By Brandon Gillet
The uOttawa fall convocation, that took place at Southam Hall of the National Arts Centre Sunday, November 2, ushered 2,000 graduates into the world, including a (literally) perfect student.
Heather McDonald, 21, valedictorian for the Faculty of Science, has achieved an astonishing 10.0 GPA (out of a possible 10.0) and received the University Gold Medal for the highest CGPA. Her impressive record has garnered her an admission scholarship renewal each year of her three-year bachelor’s, plus scholarships for students with high GPAs, and most importantly in her opinion, admission to medical school here at uOttawa.
So what exactly is a 10.0 GPA, and how does one achieve it? The University uses a 10-point grading system: A+ is 10, A is 9, and so on. Even if you’ve received a 9 in a course, it’s still possible to get a 10.0 if you have enough 10’s from other courses. Anything above 9.95 is rounded to 10.
Because she graduated in three years, McDonald receives a general science degree rather than the degree in biomed with an option in cellular and molecular medicine she was working towards. But it will serve as her entry into undergrad studies in medicine.
“It’s definitely a continuation of some of the science I learned in undergrad,” said McDonald. “But applied to physiology and pathology of the human body, which is very cool!”
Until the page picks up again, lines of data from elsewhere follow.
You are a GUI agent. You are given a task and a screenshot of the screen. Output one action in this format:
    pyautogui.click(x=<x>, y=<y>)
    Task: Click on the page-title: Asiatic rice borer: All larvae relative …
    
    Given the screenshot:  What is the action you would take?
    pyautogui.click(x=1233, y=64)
McDonald can narrow down multiple choice questions fairly well, but give her a practical exam and she can “barely breathe.” When it comes down to it, for her, knowing what you’re being taught is most important.
“Actually learning the material is ultimately way more beneficial than having a 10.0. I just use my marks as a motivating factor to help me learn,” McDonald says. “And now that I have started medical school, the work I did to obtain a 10.0 is probably what is more important, because I learned so much from so many really talented professors, which I am now able to apply to my studies.”
Maintaining such an academic record must make for a gruelling mental regime, right? Wrong — it just takes a certain way of thinking. McDonald actually uses her desire to do anything but study to focus on studying. Since she doesn’t like staying home on Friday and Saturday, she puts in the work during the week so she can enjoy social life on weekends.
Taking breaks is also important to her, as it gives her the mental strength to keep working the next day. She keeps an agenda (and has since first grade), listens to loud or upbeat music to stay awake and has her friends for support.
“You’re left pretty much on your own in undergrad, so I am glad that I had really great friends to have my back, especially when I would fall asleep in class,” she said.
Studying what you like
McDonald went into her bachelor wanting to apply for medical school but didn’t realize the level of her interest in science on a molecular level, which she attributes to her professors, staff and campus facilities.
“If I can give a special shout-out to one part of the University, it would be Dr. Vance Trudeau’s lab,” says McDonald. “I think it is important to apply your learning to something real, and I was given the opportunity to do that in an amazing lab through the UROP and NSERC programs.”
The generally accepted notion is that everyone wants high marks because they are thinking of not just passing their course, but of what comes after they graduate. According to McDonald, that’s just one consideration, and she has some advice for the aspiring 10.0 student.
“On the one hand, it will help in your future to have been successful in undergrad and it is nice to have a sense of pride and something to quantify your very hard work,” said McDonald. “However, make sure that if you’re going to sacrifice something as wonderful as sleep to get a good mark, you are doing something that you truly enjoy. When you like your program, it makes it a lot easier to do well.”